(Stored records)
# # # #
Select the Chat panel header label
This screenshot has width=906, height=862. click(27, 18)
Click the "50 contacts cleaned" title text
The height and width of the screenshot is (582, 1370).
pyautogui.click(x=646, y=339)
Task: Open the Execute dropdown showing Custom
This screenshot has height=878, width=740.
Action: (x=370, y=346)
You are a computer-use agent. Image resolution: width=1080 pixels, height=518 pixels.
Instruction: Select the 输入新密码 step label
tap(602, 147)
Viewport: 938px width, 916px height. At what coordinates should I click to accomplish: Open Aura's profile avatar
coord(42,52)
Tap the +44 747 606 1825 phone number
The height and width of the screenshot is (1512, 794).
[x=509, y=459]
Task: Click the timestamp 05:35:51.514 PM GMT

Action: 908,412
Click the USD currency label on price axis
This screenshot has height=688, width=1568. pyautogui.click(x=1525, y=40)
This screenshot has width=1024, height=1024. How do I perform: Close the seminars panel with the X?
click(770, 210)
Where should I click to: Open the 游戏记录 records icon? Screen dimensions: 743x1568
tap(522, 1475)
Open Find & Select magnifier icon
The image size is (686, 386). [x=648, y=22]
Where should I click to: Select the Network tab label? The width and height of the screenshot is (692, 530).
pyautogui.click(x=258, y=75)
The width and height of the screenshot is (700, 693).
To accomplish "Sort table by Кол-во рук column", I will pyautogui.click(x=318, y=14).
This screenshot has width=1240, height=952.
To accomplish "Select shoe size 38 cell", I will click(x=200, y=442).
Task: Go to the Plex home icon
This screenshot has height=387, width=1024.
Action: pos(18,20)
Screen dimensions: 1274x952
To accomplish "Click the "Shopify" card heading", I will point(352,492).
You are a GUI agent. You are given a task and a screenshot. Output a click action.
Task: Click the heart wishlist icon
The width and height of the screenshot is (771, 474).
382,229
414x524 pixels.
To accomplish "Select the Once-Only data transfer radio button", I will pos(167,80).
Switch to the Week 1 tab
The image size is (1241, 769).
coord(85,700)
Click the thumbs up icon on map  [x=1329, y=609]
# # # #
About this exercise: Only one stretch of the records above is wanted: the lines between the one holding "Open Find & Select magnifier icon" and the one holding "414x524 pixels.", inclusive, reproduced exactly.

Answer section:
Open Find & Select magnifier icon
The image size is (686, 386). [x=648, y=22]
Where should I click to: Select the Network tab label? The width and height of the screenshot is (692, 530).
pyautogui.click(x=258, y=75)
The width and height of the screenshot is (700, 693).
To accomplish "Sort table by Кол-во рук column", I will pyautogui.click(x=318, y=14).
This screenshot has width=1240, height=952.
To accomplish "Select shoe size 38 cell", I will click(x=200, y=442).
Task: Go to the Plex home icon
This screenshot has height=387, width=1024.
Action: pos(18,20)
Screen dimensions: 1274x952
To accomplish "Click the "Shopify" card heading", I will point(352,492).
You are a GUI agent. You are given a task and a screenshot. Output a click action.
Task: Click the heart wishlist icon
The width and height of the screenshot is (771, 474).
382,229
414x524 pixels.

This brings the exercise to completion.